TASK GOAL: Each line of the records needs to come back exactly as written.

GIVEN RECORDS:
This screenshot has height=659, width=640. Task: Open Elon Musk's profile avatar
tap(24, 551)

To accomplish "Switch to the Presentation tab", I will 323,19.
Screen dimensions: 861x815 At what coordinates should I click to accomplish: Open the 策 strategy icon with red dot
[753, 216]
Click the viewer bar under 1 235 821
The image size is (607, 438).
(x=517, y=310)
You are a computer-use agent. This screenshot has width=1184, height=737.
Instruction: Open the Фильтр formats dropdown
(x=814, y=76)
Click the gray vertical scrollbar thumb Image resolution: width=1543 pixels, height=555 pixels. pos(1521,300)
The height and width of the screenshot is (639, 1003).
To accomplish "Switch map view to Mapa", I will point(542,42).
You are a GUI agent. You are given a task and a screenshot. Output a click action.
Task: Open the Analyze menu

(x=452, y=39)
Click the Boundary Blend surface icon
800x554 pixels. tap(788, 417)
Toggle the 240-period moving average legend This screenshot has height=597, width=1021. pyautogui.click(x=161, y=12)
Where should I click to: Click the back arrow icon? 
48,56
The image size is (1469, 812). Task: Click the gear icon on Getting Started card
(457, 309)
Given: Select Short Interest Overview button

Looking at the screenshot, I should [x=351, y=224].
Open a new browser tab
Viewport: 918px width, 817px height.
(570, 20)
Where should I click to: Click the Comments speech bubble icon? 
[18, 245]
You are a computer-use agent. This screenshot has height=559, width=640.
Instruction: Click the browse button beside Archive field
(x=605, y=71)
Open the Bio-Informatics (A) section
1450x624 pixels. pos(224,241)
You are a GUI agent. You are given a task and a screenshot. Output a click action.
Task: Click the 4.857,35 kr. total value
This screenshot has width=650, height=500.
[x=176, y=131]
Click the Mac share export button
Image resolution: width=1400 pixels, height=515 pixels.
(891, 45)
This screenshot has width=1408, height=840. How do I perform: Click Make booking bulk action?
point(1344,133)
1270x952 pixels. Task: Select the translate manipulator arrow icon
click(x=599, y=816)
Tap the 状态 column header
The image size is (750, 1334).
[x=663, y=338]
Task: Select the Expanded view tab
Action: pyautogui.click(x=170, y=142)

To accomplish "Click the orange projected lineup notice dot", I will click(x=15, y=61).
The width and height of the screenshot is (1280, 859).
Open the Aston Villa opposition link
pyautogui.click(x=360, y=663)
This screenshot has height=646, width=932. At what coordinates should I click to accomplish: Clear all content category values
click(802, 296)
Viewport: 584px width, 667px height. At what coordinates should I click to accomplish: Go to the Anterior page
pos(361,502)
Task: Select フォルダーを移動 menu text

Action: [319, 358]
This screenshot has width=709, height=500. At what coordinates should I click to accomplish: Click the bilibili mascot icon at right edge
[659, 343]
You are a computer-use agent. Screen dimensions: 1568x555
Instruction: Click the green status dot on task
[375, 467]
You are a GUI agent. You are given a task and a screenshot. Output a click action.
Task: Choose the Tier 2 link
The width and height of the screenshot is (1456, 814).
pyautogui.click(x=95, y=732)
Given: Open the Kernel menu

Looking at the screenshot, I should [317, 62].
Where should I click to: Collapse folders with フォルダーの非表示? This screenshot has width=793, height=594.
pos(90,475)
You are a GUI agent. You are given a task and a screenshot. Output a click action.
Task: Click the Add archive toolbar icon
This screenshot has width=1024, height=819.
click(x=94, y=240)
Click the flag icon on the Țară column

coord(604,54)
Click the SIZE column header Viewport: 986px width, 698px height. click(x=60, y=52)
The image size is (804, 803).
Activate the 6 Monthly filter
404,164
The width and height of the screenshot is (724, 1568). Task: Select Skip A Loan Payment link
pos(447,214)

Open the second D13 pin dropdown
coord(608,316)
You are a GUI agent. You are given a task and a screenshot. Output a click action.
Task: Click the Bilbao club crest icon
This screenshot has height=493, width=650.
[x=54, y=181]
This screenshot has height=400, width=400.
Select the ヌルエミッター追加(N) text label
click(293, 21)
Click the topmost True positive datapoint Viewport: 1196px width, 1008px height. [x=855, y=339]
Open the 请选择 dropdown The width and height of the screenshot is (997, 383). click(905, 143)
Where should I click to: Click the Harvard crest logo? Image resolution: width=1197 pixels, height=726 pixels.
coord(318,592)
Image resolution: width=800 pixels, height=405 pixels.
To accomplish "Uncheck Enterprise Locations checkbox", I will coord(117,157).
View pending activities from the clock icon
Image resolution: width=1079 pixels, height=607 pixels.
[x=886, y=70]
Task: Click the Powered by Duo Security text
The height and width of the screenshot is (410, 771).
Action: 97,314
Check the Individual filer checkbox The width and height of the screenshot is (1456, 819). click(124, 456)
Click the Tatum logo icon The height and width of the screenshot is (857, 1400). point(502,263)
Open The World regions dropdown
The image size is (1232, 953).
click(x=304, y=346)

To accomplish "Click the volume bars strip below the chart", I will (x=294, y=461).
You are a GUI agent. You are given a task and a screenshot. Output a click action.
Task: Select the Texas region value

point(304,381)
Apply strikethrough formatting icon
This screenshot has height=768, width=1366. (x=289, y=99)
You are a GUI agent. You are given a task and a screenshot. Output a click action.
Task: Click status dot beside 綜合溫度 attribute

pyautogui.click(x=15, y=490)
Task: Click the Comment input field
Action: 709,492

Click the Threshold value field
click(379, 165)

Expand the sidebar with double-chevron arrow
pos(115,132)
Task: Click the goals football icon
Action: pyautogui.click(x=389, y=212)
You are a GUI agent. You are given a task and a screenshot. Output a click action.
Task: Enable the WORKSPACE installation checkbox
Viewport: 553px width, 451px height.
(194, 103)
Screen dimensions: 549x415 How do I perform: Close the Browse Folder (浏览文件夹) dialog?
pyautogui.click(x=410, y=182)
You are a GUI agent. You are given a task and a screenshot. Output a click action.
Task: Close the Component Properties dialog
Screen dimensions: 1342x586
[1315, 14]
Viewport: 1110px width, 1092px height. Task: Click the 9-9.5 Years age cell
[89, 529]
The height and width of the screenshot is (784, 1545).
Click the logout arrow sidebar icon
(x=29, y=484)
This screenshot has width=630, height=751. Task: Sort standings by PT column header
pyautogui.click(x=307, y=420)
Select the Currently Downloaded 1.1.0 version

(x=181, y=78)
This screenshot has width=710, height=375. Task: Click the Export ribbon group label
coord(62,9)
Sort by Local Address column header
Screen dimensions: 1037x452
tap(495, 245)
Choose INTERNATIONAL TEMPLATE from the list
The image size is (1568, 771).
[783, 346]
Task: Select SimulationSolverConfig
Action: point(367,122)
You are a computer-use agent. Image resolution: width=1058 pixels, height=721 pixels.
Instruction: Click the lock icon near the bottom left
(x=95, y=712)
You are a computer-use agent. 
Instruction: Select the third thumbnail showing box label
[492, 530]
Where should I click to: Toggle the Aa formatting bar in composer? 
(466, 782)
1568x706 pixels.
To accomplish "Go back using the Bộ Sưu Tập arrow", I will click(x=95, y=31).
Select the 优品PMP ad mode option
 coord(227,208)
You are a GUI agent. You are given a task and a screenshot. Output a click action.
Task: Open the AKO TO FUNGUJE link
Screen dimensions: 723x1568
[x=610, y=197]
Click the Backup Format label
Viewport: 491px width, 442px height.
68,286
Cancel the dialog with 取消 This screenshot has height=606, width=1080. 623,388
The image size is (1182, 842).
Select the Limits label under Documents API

RESULT OF THIS EXERCISE:
This screenshot has height=659, width=640. Task: Open Elon Musk's profile avatar
tap(24, 551)

To accomplish "Switch to the Presentation tab", I will 323,19.
Screen dimensions: 861x815 At what coordinates should I click to accomplish: Open the 策 strategy icon with red dot
[753, 216]
Click the viewer bar under 1 235 821
The image size is (607, 438).
(x=517, y=310)
You are a computer-use agent. This screenshot has width=1184, height=737.
Instruction: Open the Фильтр formats dropdown
(x=814, y=76)
Click the gray vertical scrollbar thumb Image resolution: width=1543 pixels, height=555 pixels. pos(1521,300)
The height and width of the screenshot is (639, 1003).
To accomplish "Switch map view to Mapa", I will point(542,42).
You are a GUI agent. You are given a task and a screenshot. Output a click action.
Task: Open the Analyze menu

(x=452, y=39)
Click the Boundary Blend surface icon
800x554 pixels. tap(788, 417)
Toggle the 240-period moving average legend This screenshot has height=597, width=1021. pyautogui.click(x=161, y=12)
Where should I click to: Click the back arrow icon? 
48,56
The image size is (1469, 812). Task: Click the gear icon on Getting Started card
(457, 309)
Given: Select Short Interest Overview button

Looking at the screenshot, I should [x=351, y=224].
Open a new browser tab
Viewport: 918px width, 817px height.
(570, 20)
Where should I click to: Click the Comments speech bubble icon? 
[18, 245]
You are a computer-use agent. This screenshot has height=559, width=640.
Instruction: Click the browse button beside Archive field
(x=605, y=71)
Open the Bio-Informatics (A) section
1450x624 pixels. pos(224,241)
You are a GUI agent. You are given a task and a screenshot. Output a click action.
Task: Click the 4.857,35 kr. total value
This screenshot has width=650, height=500.
[x=176, y=131]
Click the Mac share export button
Image resolution: width=1400 pixels, height=515 pixels.
(891, 45)
This screenshot has width=1408, height=840. How do I perform: Click Make booking bulk action?
point(1344,133)
1270x952 pixels. Task: Select the translate manipulator arrow icon
click(x=599, y=816)
Tap the 状态 column header
The image size is (750, 1334).
[x=663, y=338]
Task: Select the Expanded view tab
Action: pyautogui.click(x=170, y=142)

To accomplish "Click the orange projected lineup notice dot", I will click(x=15, y=61).
The width and height of the screenshot is (1280, 859).
Open the Aston Villa opposition link
pyautogui.click(x=360, y=663)
This screenshot has height=646, width=932. At what coordinates should I click to accomplish: Clear all content category values
click(802, 296)
Viewport: 584px width, 667px height. At what coordinates should I click to accomplish: Go to the Anterior page
pos(361,502)
Task: Select フォルダーを移動 menu text

Action: [319, 358]
This screenshot has width=709, height=500. At what coordinates should I click to accomplish: Click the bilibili mascot icon at right edge
[659, 343]
You are a computer-use agent. Screen dimensions: 1568x555
Instruction: Click the green status dot on task
[375, 467]
You are a GUI agent. You are given a task and a screenshot. Output a click action.
Task: Choose the Tier 2 link
The width and height of the screenshot is (1456, 814).
pyautogui.click(x=95, y=732)
Given: Open the Kernel menu

Looking at the screenshot, I should [317, 62].
Where should I click to: Collapse folders with フォルダーの非表示? This screenshot has width=793, height=594.
pos(90,475)
You are a GUI agent. You are given a task and a screenshot. Output a click action.
Task: Click the Add archive toolbar icon
This screenshot has width=1024, height=819.
click(x=94, y=240)
Click the flag icon on the Țară column

coord(604,54)
Click the SIZE column header Viewport: 986px width, 698px height. click(x=60, y=52)
The image size is (804, 803).
Activate the 6 Monthly filter
404,164
The width and height of the screenshot is (724, 1568). Task: Select Skip A Loan Payment link
pos(447,214)

Open the second D13 pin dropdown
coord(608,316)
You are a GUI agent. You are given a task and a screenshot. Output a click action.
Task: Click the Bilbao club crest icon
This screenshot has height=493, width=650.
[x=54, y=181]
This screenshot has height=400, width=400.
Select the ヌルエミッター追加(N) text label
click(293, 21)
Click the topmost True positive datapoint Viewport: 1196px width, 1008px height. [x=855, y=339]
Open the 请选择 dropdown The width and height of the screenshot is (997, 383). click(905, 143)
Where should I click to: Click the Harvard crest logo? Image resolution: width=1197 pixels, height=726 pixels.
coord(318,592)
Image resolution: width=800 pixels, height=405 pixels.
To accomplish "Uncheck Enterprise Locations checkbox", I will coord(117,157).
View pending activities from the clock icon
Image resolution: width=1079 pixels, height=607 pixels.
[x=886, y=70]
Task: Click the Powered by Duo Security text
The height and width of the screenshot is (410, 771).
Action: 97,314
Check the Individual filer checkbox The width and height of the screenshot is (1456, 819). click(124, 456)
Click the Tatum logo icon The height and width of the screenshot is (857, 1400). point(502,263)
Open The World regions dropdown
The image size is (1232, 953).
click(x=304, y=346)

To accomplish "Click the volume bars strip below the chart", I will (x=294, y=461).
You are a GUI agent. You are given a task and a screenshot. Output a click action.
Task: Select the Texas region value

point(304,381)
Apply strikethrough formatting icon
This screenshot has height=768, width=1366. (x=289, y=99)
You are a GUI agent. You are given a task and a screenshot. Output a click action.
Task: Click status dot beside 綜合溫度 attribute

pyautogui.click(x=15, y=490)
Task: Click the Comment input field
Action: 709,492

Click the Threshold value field
click(379, 165)

Expand the sidebar with double-chevron arrow
pos(115,132)
Task: Click the goals football icon
Action: pyautogui.click(x=389, y=212)
You are a GUI agent. You are given a task and a screenshot. Output a click action.
Task: Enable the WORKSPACE installation checkbox
Viewport: 553px width, 451px height.
(194, 103)
Screen dimensions: 549x415 How do I perform: Close the Browse Folder (浏览文件夹) dialog?
pyautogui.click(x=410, y=182)
You are a GUI agent. You are given a task and a screenshot. Output a click action.
Task: Close the Component Properties dialog
Screen dimensions: 1342x586
[1315, 14]
Viewport: 1110px width, 1092px height. Task: Click the 9-9.5 Years age cell
[89, 529]
The height and width of the screenshot is (784, 1545).
Click the logout arrow sidebar icon
(x=29, y=484)
This screenshot has width=630, height=751. Task: Sort standings by PT column header
pyautogui.click(x=307, y=420)
Select the Currently Downloaded 1.1.0 version

(x=181, y=78)
This screenshot has width=710, height=375. Task: Click the Export ribbon group label
coord(62,9)
Sort by Local Address column header
Screen dimensions: 1037x452
tap(495, 245)
Choose INTERNATIONAL TEMPLATE from the list
The image size is (1568, 771).
[783, 346]
Task: Select SimulationSolverConfig
Action: point(367,122)
You are a computer-use agent. Image resolution: width=1058 pixels, height=721 pixels.
Instruction: Click the lock icon near the bottom left
(x=95, y=712)
You are a computer-use agent. 
Instruction: Select the third thumbnail showing box label
[492, 530]
Where should I click to: Toggle the Aa formatting bar in composer? 
(466, 782)
1568x706 pixels.
To accomplish "Go back using the Bộ Sưu Tập arrow", I will click(x=95, y=31).
Select the 优品PMP ad mode option
 coord(227,208)
You are a GUI agent. You are given a task and a screenshot. Output a click action.
Task: Open the AKO TO FUNGUJE link
Screen dimensions: 723x1568
[x=610, y=197]
Click the Backup Format label
Viewport: 491px width, 442px height.
68,286
Cancel the dialog with 取消 This screenshot has height=606, width=1080. 623,388
The image size is (1182, 842).
Select the Limits label under Documents API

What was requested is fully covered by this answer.